◆ Directives ◆
A) According to the passage on organizational citizenship behavior in India, which sector did Habeeb focus on?
B) Reproduce the portion of the listing that runs from "How do I perform: Open the NWG ナットウエスト row?" down to the end of the listing, substituting "Network" for "Hardware" and changing nothing else. Provide only that portion.

◆ Passage to read ◆
------

Gupta and Singh (2012) used a combination of items from existing OCB scales (Smith et al., 1983; Konovsky and Organ, 1996) and performed factor analysis on employee responses. They found that Organ's model of OCB was a poor fit in the Indian context, proposing a new structure of three factors: Organization orientation (helping, sportsmanship and civic virtue from Organ's model), punctuality (compliance with the organization's timings) and individual orientation (concern about the impact of one's actions on other individuals). A similar approach was taken by Shanker (2014) and Habeeb (2019), who both used an OCB scale based on Organ's model and performed factor analysis to determine the structure of OCB in the Indian context. While Habeeb focused on the banking and financial sector, Shanker collected her data from middle and senior management across industries. Both reported substantial quantitative support for Organ's model in India. Gupta (2021) found factor analytic evidence for the same in the teaching sector in India.

OCB has mostly been studied quantitatively in India, using existing western tools. Efforts to customize a model for the Indian context have resulted in assessing fitment of existing models to Indian employees, and measurement tools heavily borrowing from Western measures. Even studies that came up with new OCB dimensions for Indian settings were limited by the use of items originating from Western measures. There is a significant gap for qualitative, inductive research aimed at deriving original dimensions of OCB for India that are rooted in ground-level data from employees. Such research could construe new OCBs and discard some existing OCBs. We conducted the present study to fill this gap and expect our findings to inform the academic discourse, human resource policies and cross-cultural management practices. More importantly, the study will set a precedent for reconceptualizing OCB in different contexts from different perspectives.

Methodology

To newly conceptualize OCB, we designed an inductive study with purely qualitative methods of data collection and analysis. Our model of OCB was developed from descriptions of real instances of OCB. This method was inspired by the methodology of milestone studies in OCB conceptualization ( Farh et al., 2004; Dekas et al., 2013).

------

◆ Records for processing ◆
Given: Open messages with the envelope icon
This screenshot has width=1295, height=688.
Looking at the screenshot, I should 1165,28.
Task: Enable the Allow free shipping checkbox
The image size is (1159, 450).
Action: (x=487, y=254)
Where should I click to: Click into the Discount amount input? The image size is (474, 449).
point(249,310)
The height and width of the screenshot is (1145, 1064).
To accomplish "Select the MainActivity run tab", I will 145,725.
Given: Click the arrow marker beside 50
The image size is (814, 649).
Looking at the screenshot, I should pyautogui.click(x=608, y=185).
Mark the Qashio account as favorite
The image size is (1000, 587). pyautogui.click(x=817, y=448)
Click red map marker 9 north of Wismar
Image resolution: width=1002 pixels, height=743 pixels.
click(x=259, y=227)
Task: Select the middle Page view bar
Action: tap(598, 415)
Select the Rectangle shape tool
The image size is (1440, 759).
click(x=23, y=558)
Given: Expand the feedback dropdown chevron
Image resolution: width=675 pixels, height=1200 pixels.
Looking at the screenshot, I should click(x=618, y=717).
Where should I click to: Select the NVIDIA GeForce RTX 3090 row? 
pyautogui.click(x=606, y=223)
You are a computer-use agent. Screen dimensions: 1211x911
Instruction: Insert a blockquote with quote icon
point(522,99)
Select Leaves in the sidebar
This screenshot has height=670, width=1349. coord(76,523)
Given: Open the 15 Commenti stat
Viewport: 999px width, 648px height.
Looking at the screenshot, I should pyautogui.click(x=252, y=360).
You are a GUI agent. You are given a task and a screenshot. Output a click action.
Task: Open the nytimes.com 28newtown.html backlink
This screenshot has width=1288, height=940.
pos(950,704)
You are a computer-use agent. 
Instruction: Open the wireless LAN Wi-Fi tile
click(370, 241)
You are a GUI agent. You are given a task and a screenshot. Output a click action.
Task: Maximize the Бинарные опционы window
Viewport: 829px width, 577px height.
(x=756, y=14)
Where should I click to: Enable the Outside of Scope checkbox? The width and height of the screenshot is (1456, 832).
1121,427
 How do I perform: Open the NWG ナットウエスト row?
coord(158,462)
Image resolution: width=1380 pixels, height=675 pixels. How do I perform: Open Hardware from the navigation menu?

------

◆ Answers for the tasks ◆
A) The banking and financial sector.

B)
 How do I perform: Open the NWG ナットウエスト row?
coord(158,462)
Image resolution: width=1380 pixels, height=675 pixels. How do I perform: Open Network from the navigation menu?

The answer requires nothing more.